* _Task instructions_
Working from the entries below, tally each line that holds "width". Give the tally and nothing else.

* _Given data_
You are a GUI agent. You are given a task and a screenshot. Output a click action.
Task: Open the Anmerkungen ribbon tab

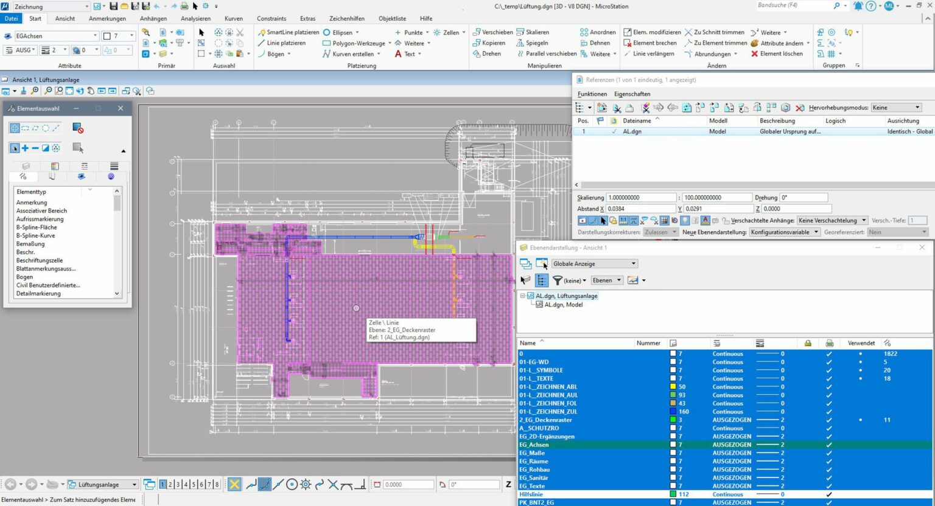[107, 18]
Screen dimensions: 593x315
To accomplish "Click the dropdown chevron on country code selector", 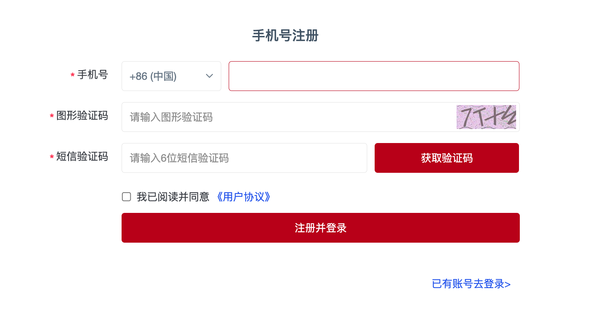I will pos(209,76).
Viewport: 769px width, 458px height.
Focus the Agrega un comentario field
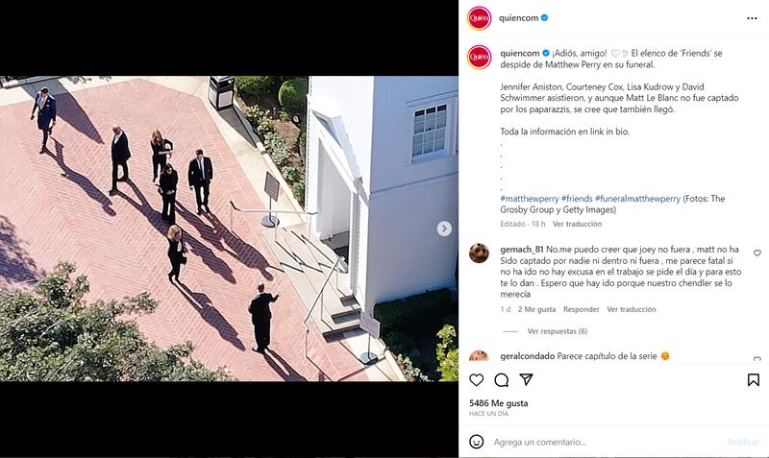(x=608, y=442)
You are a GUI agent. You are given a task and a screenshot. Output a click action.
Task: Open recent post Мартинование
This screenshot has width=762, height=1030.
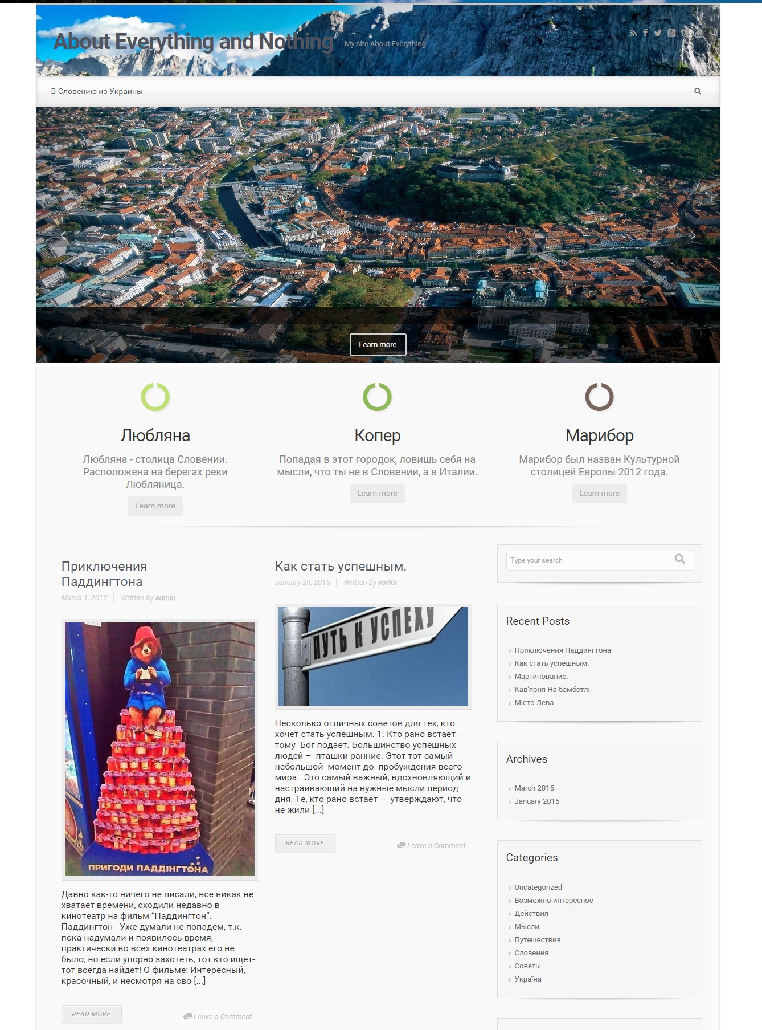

* _Result of this exercise_
2